Rewrite the material as a Markdown table with the columns Row and Line, starting at the line containing "Viewport: 557px width, 284px" and running through the end of the material, both ends included. Skip blank lines and leave the pictures out.

──────────────────────────────

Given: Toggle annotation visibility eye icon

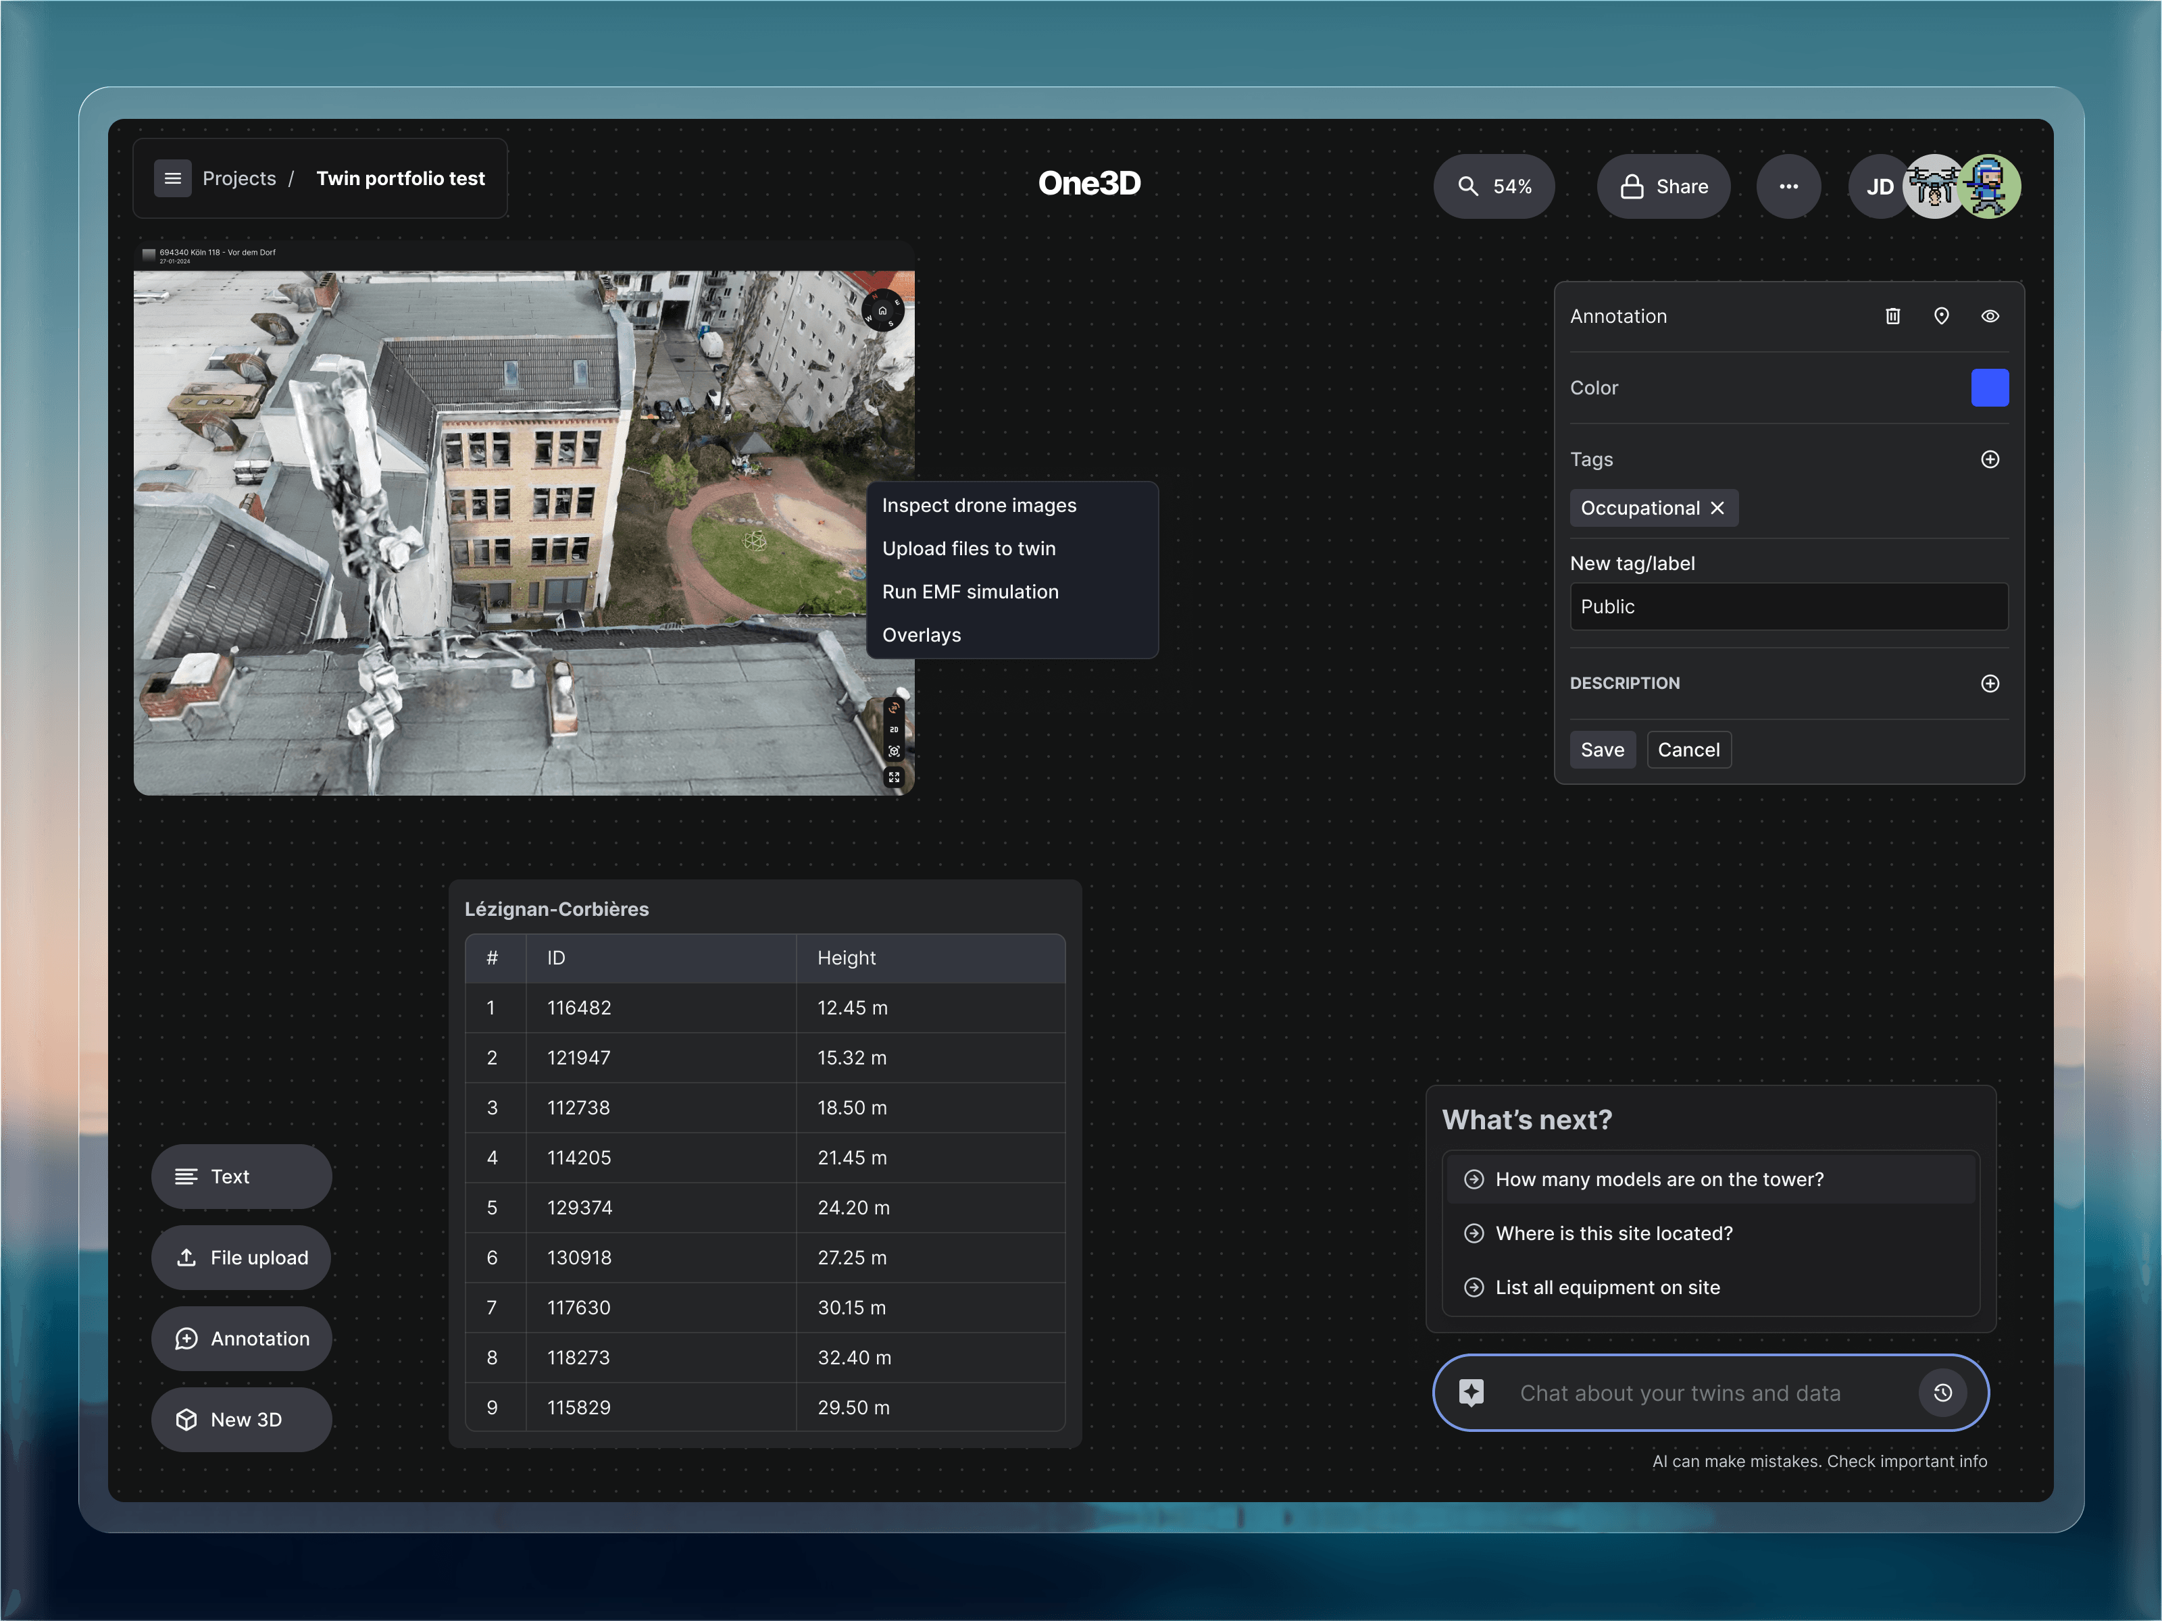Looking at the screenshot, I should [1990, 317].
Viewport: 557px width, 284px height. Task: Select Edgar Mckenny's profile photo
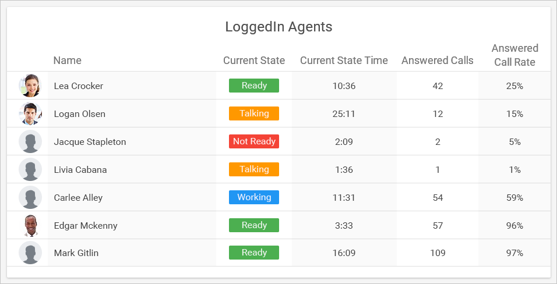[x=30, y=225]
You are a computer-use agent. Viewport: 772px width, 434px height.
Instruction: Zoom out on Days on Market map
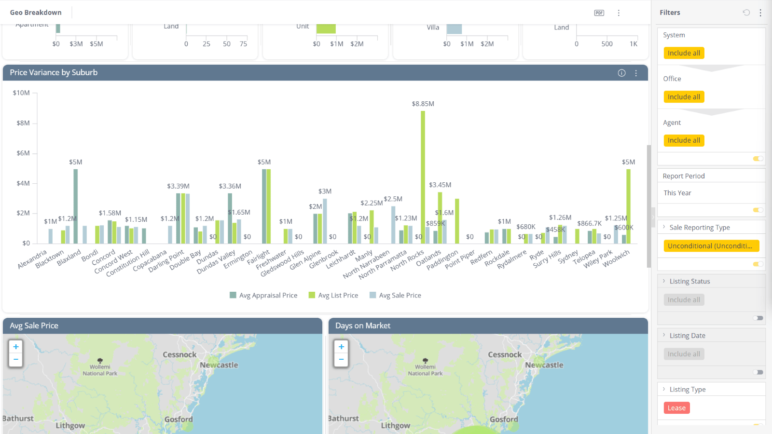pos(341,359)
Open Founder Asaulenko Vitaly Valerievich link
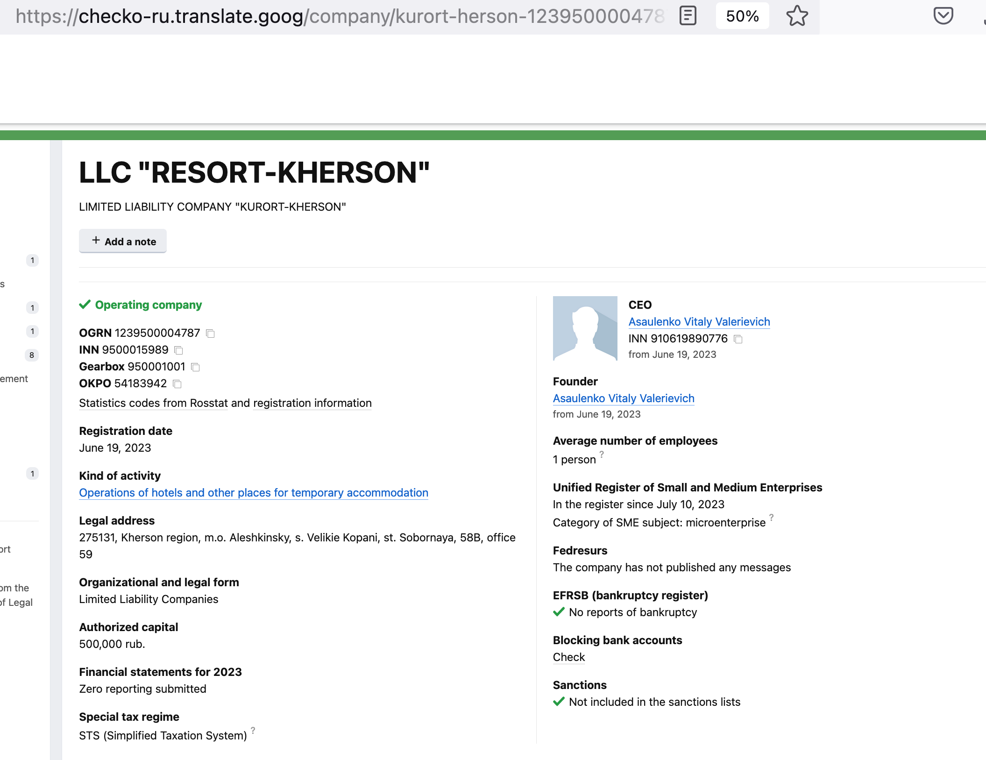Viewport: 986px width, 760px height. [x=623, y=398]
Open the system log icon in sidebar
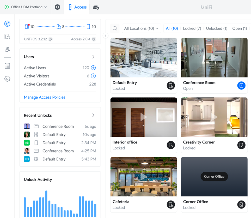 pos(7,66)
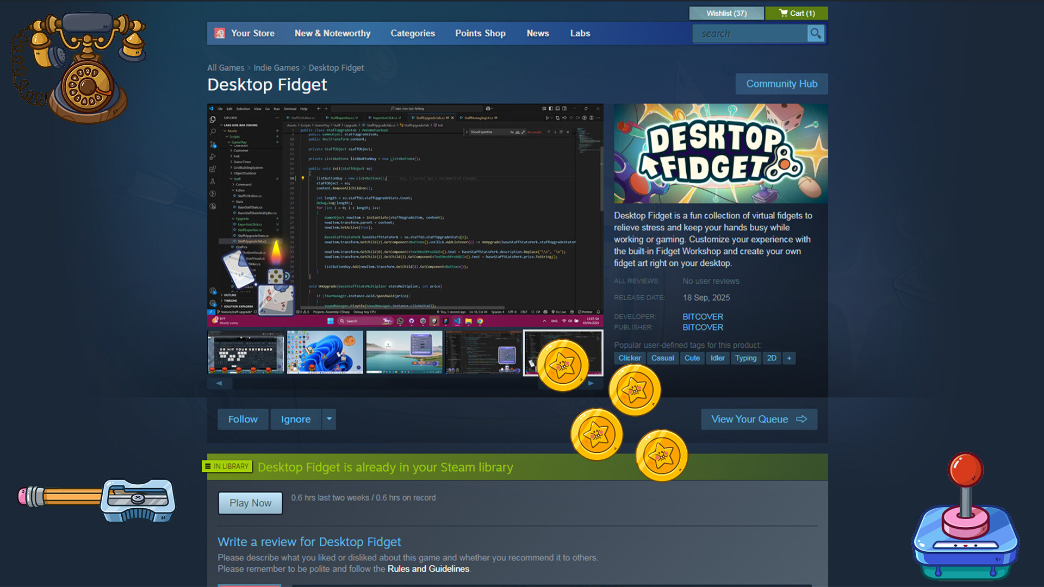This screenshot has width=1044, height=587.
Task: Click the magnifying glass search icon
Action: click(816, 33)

──────────────────────────────

RESULT BELOW:
| Row | Line |
|---|---|
| 1 | Viewport: 557px width, 284px height. Task: Select Edgar Mckenny's profile photo |
| 2 | [x=30, y=225] |
| 3 | You are a computer-use agent. Viewport: 772px width, 434px height. |
| 4 | Instruction: Zoom out on Days on Market map |
| 5 | pos(341,359) |
| 6 | Open Founder Asaulenko Vitaly Valerievich link |
| 7 | Viewport: 986px width, 760px height. [x=623, y=398] |
| 8 | Open the system log icon in sidebar |
| 9 |  pos(7,66) |
| 10 | This screenshot has width=1044, height=587. |
| 11 | Task: Click the magnifying glass search icon |
| 12 | Action: click(816, 33) |